Did Lamar Jackson Paint Himself Into A Financial Corner?

It is well known that of the three major professional sports in the United States, baseball, basketball and football, the NFL has the weakest players union. 

NFL franchises ultimately have the leverage in salary negotiations. The Ravens have flexed their muscle on Lamar Jackson by franchise tagging him. The non-exclusive franchise tag affords Jackson a 32-million-dollar, one-year guaranteed contract, along with the right to negotiate with other teams for a long-term deal. However, the team choosing to sign Jackson must give up two first round draft picks. This is a heavy price to pay along with the cap hit that will be evident given Lamar Jackson’s salary demands. 

Many believe NFL owners have dug their heels in on giving fully guaranteed money to any player. Jackson may be being made an example of. It could cost the dynamic quarterback a great deal of money in the prime of his career.

According to CBS Sports.com… Every year we are reminded with absolutely zero uncertainty the NFL is ~a quarterback league~. This is a non-negotiable take. You have or you have not. And even when you have, sometimes it’s not enough. Just ask the Raiders, who shuffled Derek Carr into free agency a year into a newly signed contract extension. Teams routinely pay outrageous prices in terms of current and future draft capital to move up and take a flier on an unknown commodity in the draft.

And yet, when Lamar Jackson became available for any NFL team via Baltimore placing the non-exclusive franchise tag on their starting quarterback … not one NFL team is interested?

This is a former MVP we’re talking about, one of the most electric athletes in all of professional sports, a legitimate franchise quarterback who turned 26 years old in January. 

We’ve never seen a case of a quarterback being dangled like this for all of the quarterback-needy NFL to come after him. This is a cutthroat league where the margins are thin and having a quarterback separates you, not just in the ability to pursue a Super Bowl, but also in fan interest, both locally and nationally. 

The Carolina Panthers are largely irrelevant on a national stage. The Panthers with Lamar Freaking Jackson? That’s a team getting multiple prime-time games every year and the immediate favorite to win the NFC South. The exact same case could be made for the Atlanta Falcons. And, my goodness, Lamar recreating Vick 2.0 in some red, white and black unis would be incredible.

We’ll be denied that aesthetic, however, because Atlanta, much like Carolina — along with seemingly every other quarterback-needy team in the NFL — just isn’t interested in attempting to even pursue Jackson. They’re not even going to check in and see what Jackson might want. 

The complete lack of interest in Jackson is even wilder than Jackson being opened up to the entire league for negotiation. And the reason seems painfully obvious: NFL owners are adamant about squashing out the idea of quarterbacks getting fully guaranteed contracts.

Jackson’s predicament was created when the Browns traded for Deshaun Watson and gave him a guaranteed $230 million deal, despite Watson facing double-digit accusations of off-field sexual misconduct.
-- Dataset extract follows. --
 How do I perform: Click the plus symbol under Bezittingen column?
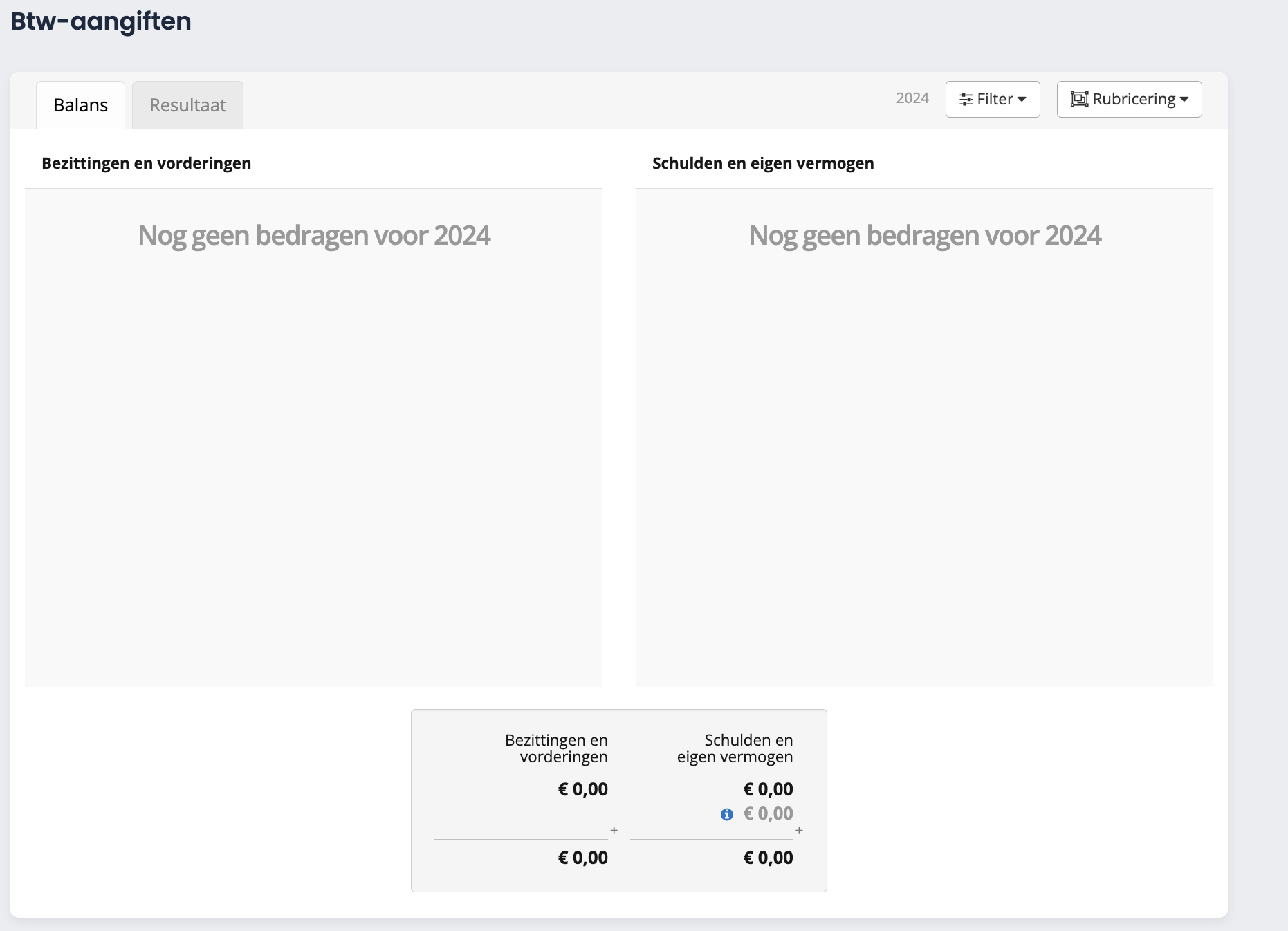(614, 831)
As our own Jason La Canfora reported in March 2022, the deal Cleveland owner Jimmy Haslam gave Watson drew the ire of basically every other NFL owner.

The Browns weren’t really in on Watson until Haslam was willing to break rank — and precedent — and give Watson a deal no one else in the league was willing to offer up. 
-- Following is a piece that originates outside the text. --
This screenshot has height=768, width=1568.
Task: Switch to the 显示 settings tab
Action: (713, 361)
Watson hadn’t played football in well over a year, required multiple high draft picks to acquire, wanted a monster contract extension and was dealing with unprecedented off-field issues. Yet the Browns were in on him, as were the Falcons and Panthers according to plenty of reports. 

Jackson is in the exact same spot, only he has been more productive, has a better injury history (Watson has multiple torn ACLs dating back to college), has an MVP and there’s no negotiation with the Ravens about the compensation if an offer sheet is signed. 
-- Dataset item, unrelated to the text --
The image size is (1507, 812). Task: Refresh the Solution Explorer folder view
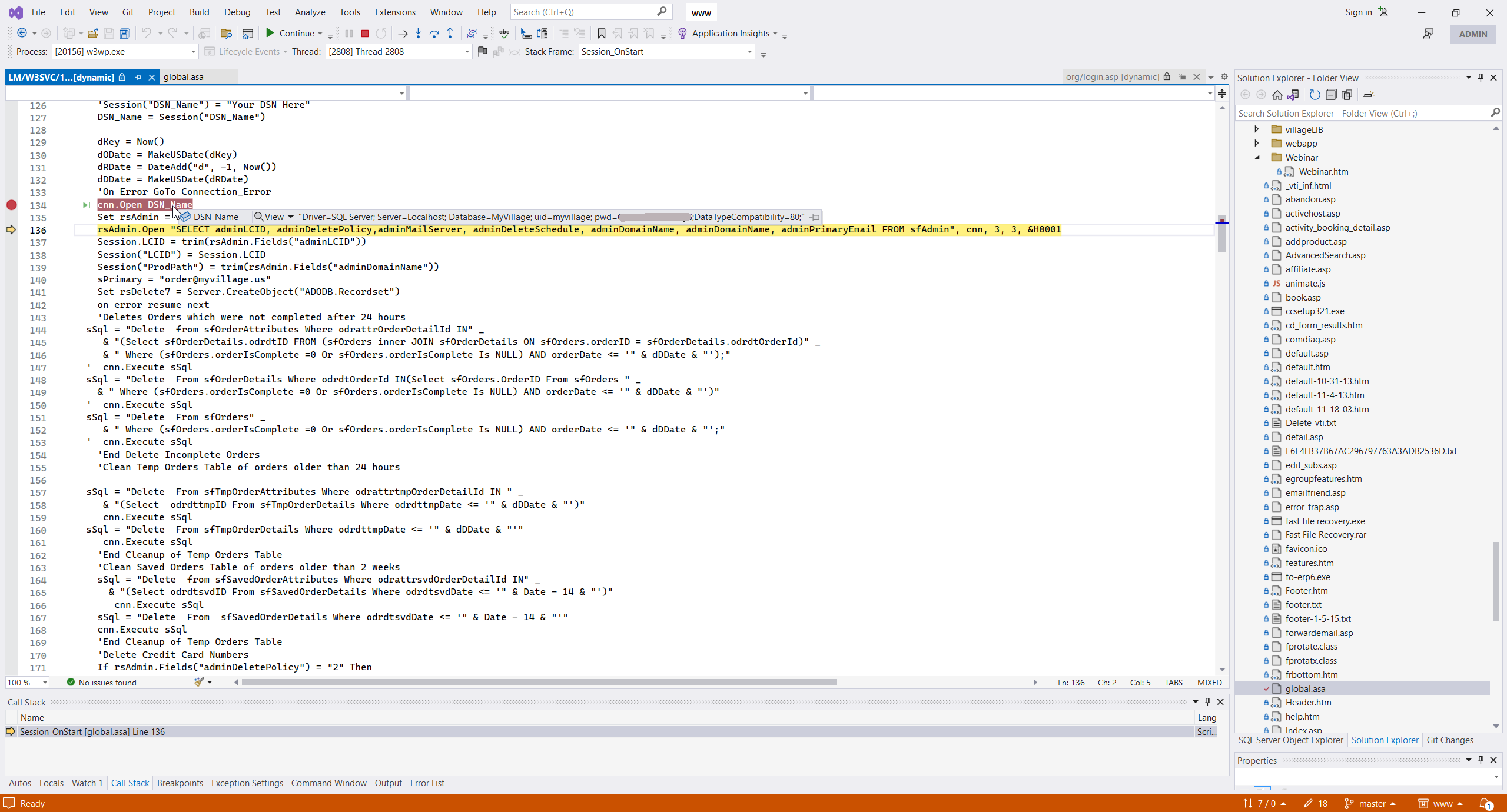coord(1315,95)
Despite that, no less than five NFL teams very publicly leaked out their lack of interest in Jackson with an incredible quickness. Following the Ravens announcing on Twitter they were tagging Jackson at 3:02 p.m. ET on Tuesday, we got a flurry of reports from various reporters. 

The Falcons — a consensus best landing spot for Jackson — let Dianni Russini of ESPN know they were out by 3:16 p.m. ET.